Oireachtas Joint and Select Committees
Wednesday, 22 September 2021
Joint Oireachtas Committee on Transport, Tourism and Sport
National Cyber Security Centre Review: Discussion
Ossian Smyth (Dún Laoghaire, Green Party) | Oireachtas source
They have made enormous progress. They had already made enormous progress before the attack. Obviously, the attack has brought into focus the importance of the HSE's IT infrastructure. We saw happened when its information systems were down. Hospitals were able continue to function, but everything was much slower.
I understand that, for example, people in accident and emergency departments were frustrated by having to wait ages to get lab test results or look up information about patients. The latter leads to worse patient outcomes. If anything, it was a demonstration of the value of IT and of the importance of having information about patients and the illnesses they are suffering immediately to hand.

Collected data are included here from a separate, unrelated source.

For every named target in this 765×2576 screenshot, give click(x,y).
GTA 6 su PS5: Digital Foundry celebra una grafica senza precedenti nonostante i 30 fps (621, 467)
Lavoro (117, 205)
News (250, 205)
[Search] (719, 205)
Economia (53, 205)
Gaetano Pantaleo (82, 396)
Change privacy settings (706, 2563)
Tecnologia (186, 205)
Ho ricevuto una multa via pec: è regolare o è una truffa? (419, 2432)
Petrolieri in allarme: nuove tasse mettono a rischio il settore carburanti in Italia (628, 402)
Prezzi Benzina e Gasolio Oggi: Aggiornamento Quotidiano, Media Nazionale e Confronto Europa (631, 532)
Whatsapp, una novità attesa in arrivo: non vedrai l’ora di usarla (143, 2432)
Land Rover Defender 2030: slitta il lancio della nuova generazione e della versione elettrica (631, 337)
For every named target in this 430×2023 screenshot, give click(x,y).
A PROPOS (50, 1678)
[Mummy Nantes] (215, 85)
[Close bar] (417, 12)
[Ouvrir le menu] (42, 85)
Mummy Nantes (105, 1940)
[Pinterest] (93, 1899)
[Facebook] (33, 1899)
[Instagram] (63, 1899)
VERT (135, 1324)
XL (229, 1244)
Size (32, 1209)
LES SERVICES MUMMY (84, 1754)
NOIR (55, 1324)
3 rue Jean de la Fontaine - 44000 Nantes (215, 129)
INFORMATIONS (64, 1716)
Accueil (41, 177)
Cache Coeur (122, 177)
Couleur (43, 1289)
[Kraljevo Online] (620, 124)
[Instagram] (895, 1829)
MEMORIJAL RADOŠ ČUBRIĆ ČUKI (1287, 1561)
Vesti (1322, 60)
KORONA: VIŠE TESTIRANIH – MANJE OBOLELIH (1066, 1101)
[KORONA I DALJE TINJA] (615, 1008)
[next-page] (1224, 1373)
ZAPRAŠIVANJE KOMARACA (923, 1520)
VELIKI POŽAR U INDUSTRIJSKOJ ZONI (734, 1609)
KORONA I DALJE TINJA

Progress had been made up to that point and much more progress will be made into the future. Many of the systems in the HSE have had to be rebuilt from the ground up and a lot of areas of HSE estate that were not thought of very often, such as parts of the 2000 systems that were not very prominent, are now better understood. One of the principles of cybersecurity and of trying to protect any organisation is that there is a complete list of all of the things that need to be protected, that there is a full inventory and that one is familiar with having to build those systems from the ground up whenever that is needed. The HSE is in a much stronger position as a result of that and it is a much more resilient organisation now than it would have been six months ago.